# Que se passe-t-il en mars 2013 ?



## Brissac (17 Novembre 2012)

Bonjour,J'ai observé un truc sur mon iPad 2, mais cela semble concerner plus généralement iOs 6 car le phénomène se reproduit sur mon iPhone (3GS) et celui de ma femme (4) : en présentation « Mois », Calendrier refuse obstinément d'afficher mars 2013 et quitte systématiquement. Quelqu'un d'autre a-t-il observé ça également ?


----------



## r e m y (17 Novembre 2012)

C'est un bug lié au changement d'heure le dernier Dimanche de mars

Je crois que ça se produit si on a un rdv à cheval sur la nuit de changement d'heure


----------



## esquisse1 (17 Novembre 2012)

Tu dois avoir un problème (lequel?mystère) quelque part. Sous ios 6.0.1, ras sur iphone 5, ipad mini wifi, ipad2 wifi, iphone 4s.....
Une synchro itune a faire , peut être?


----------



## r e m y (17 Novembre 2012)

esquisse1 a dit:


> Tu dois avoir un problème (lequel?mystère) quelque part.
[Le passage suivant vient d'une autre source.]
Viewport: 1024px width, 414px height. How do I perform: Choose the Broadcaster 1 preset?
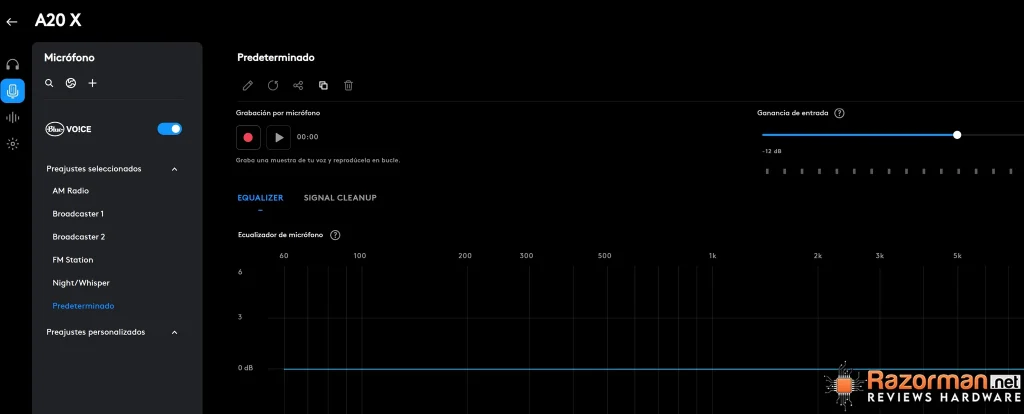(78, 214)
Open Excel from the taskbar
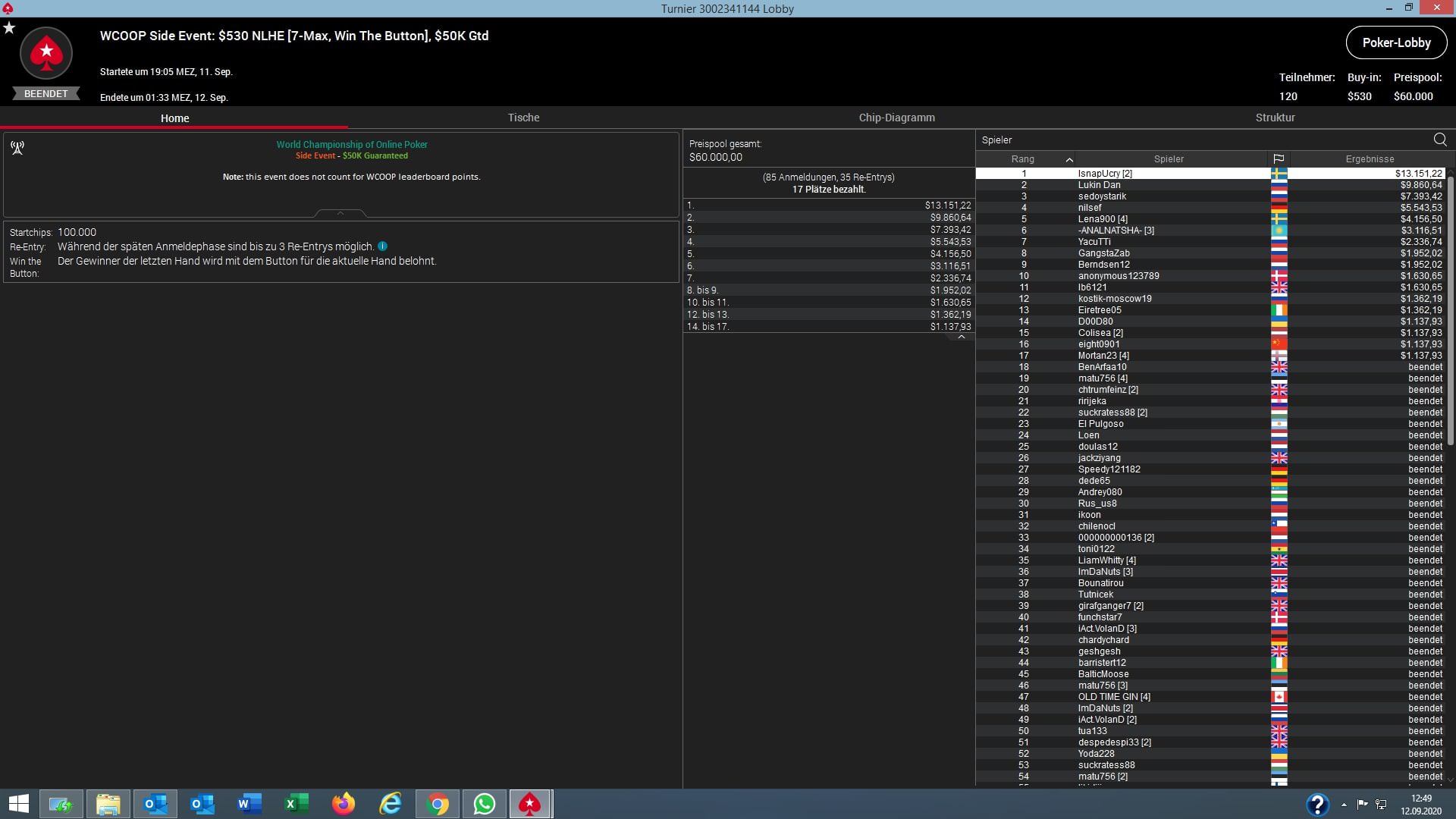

Sous ios 6.0.1, ras sur iphone 5, ipad mini wifi, ipad2 wifi, iphone 4s.....
> Une synchro itune a faire , peut être?



Non c'est un bug qui a déjà été évoqué sur ces forums

Crée un rdv sur plus de 24 heures couvrant la nuit de passage à l'heure d'été et tu devrais avoir ce crash systématique


----------



## Brissac (18 Novembre 2012)

r e m y a dit:


> Non c'est un bug qui a déjà été évoqué sur ces forums
> 
> Crée un rdv sur plus de 24 heures couvrant la nuit de passage à l'heure d'été et tu devrais avoir ce crash systématique



C'est même pire que ça : je n'ai pas le temps de créer un RV, l'appli se ferme dès que je tapote sur « mars 2013 », en mode mois.
Par contre, pas de pb en mode semaine ou jour.
Bon, si c'est un bug connu, j'ai ma réponse.
Merci à tous.


----------



## esquisse1 (18 Novembre 2012)

Pourquoi ça ne le fait pas sur mon mini ni sur l'ipad 2? (remarque, tant mieux pour moi, hein)


----------



## Brissac (18 Novembre 2012)

esquisse1 a dit:


> Pourquoi ça ne le fait pas sur mon mini ni sur l'ipad 2? (remarque, tant mieux pour moi, hein)



Étonnant en effet.
Je viens de refaire la manip sur mon iPad 2 et... je te confirme que l'appli quitte sur mars 2013.


----------



## Myphos (21 Novembre 2012)

Même problème avec mon iPad 4. En mode mois cal se plante lorsque je veux accéder au mois de mars 2013. Aussi bien avec la version 6 et 6.0.1 d'iOS. 
Si le bug est identifié vivement qu'apple le corrige


----------



## MiWii (21 Novembre 2012)

Bonjour, 

J'ai en effet le même probleme depuis un petit temps sur l'iPad 3 et l'iPad mini maintenant. 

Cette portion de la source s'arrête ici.